Phycology

The Rhodophyta (red algae) and Chlorophyta (green algae) form a natural group of algae in that they have chloroplasts surrounded by only the two membranes of the chloroplast envelope. The endosymbiotic theory of chloroplast evolution, first proposed by Mereschkowsky in 1905, is the one most widely accepted for the evolution of the chloroplast (Fig. III.1). According to this theory, a cyanobacterium was taken up by a phagocytic organism into a food vesicle. Normally the cyanobacterium would be digested by the flagellate, but by chance a mutation occurred, with the flagellate being unable to digest the cyanobacterium. This was probably a beneficial mutation because the cyanobacterium, by virtue of its lack of feedback inhibition, secreted considerable amounts of metabolites to the host flagellate. The flagellate in turn gave the cyanobacterium a protected environment, and the composite organism was probably able to live in an ecological niche where there were no photosynthetic organisms (i.e., a slightly acid body of water where free-living cyanobacteria do not grow; see Chapter 2). Pascher (1914) coined terms for this association; he called the endosymbiotic cyanobacteria cyanelles; the host, a cyanome; and the association between the two, a syncyanosis. In the original syncyanosis, the cyanelle had a wall around it. Because the wall slowed the transfer of compounds from the cyanelle to the host and vice versa, any mutation that resulted in a loss of wall would have been beneficial and selected for in evolution. As evolution progressed, these two membranes became the chloroplast envelope, the cyanome cytoplasm took over the formation of the storage product and the polyhedral bodies containing ribulose-1,5-bisphosphate carboxylase/oxygenase differentiated into the pyrenoid.
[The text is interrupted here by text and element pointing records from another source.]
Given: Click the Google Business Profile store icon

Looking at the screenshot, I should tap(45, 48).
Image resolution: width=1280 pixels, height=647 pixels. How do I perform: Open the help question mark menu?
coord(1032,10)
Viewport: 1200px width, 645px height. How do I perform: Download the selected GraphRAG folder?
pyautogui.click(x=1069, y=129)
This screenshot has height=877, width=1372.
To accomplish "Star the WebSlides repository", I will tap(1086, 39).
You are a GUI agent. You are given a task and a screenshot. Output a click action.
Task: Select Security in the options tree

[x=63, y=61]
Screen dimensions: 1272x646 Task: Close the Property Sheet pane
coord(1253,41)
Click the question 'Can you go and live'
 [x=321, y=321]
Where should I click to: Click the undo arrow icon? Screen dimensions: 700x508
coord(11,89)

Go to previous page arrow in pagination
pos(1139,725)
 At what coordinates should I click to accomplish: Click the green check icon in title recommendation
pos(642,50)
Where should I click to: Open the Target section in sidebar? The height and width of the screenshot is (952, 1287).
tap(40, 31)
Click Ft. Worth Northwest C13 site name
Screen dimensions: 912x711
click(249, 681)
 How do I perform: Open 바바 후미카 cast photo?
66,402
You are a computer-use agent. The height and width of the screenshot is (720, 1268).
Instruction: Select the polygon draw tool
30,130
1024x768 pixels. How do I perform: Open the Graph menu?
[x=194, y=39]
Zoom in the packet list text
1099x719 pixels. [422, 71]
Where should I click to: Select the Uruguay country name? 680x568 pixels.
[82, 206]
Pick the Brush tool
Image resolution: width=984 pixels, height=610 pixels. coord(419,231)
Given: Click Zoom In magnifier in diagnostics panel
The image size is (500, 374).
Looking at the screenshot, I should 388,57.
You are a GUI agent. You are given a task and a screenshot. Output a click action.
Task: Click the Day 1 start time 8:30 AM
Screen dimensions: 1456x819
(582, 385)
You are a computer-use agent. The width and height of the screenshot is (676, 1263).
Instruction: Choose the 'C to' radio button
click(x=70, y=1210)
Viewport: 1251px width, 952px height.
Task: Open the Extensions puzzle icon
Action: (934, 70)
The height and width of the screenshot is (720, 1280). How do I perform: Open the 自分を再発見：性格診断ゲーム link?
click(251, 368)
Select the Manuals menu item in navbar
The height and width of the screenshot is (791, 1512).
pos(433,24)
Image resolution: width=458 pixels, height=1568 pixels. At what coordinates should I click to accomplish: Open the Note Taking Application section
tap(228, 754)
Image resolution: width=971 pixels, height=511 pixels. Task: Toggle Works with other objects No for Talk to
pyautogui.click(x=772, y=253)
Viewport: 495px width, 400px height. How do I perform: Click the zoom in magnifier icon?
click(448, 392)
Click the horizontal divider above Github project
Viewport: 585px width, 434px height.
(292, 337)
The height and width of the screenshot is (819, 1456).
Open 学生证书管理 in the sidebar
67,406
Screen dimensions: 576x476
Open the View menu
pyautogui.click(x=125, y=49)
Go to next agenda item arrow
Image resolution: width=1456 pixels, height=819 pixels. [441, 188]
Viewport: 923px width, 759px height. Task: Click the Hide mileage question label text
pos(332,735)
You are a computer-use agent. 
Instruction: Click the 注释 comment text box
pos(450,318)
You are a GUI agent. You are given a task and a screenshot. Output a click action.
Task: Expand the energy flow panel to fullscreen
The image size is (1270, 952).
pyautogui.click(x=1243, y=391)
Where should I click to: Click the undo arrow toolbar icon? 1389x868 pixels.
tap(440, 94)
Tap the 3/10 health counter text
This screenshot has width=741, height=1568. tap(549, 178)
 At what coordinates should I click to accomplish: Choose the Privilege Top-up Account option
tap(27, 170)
Most of the genes from the endosymbiotic cyanobacterium were transferred to the host nucleus while a small number of these genes were maintained in the resulting plastid and gave rise to the plastid genome with its associated proteinsynthesizing system. The products of many of the cyanobacterial genes transferred to the nucleus were then retargeted to the plastid to keep it functional. Approximately 3000 nuclear genes in plants encode plastid proteins, whereas the chloroplast genome contains between 100 and 120 genes. The nucleus is also capable of sensing the state of the chloroplast and to react to maintain chloroplast homeostasis.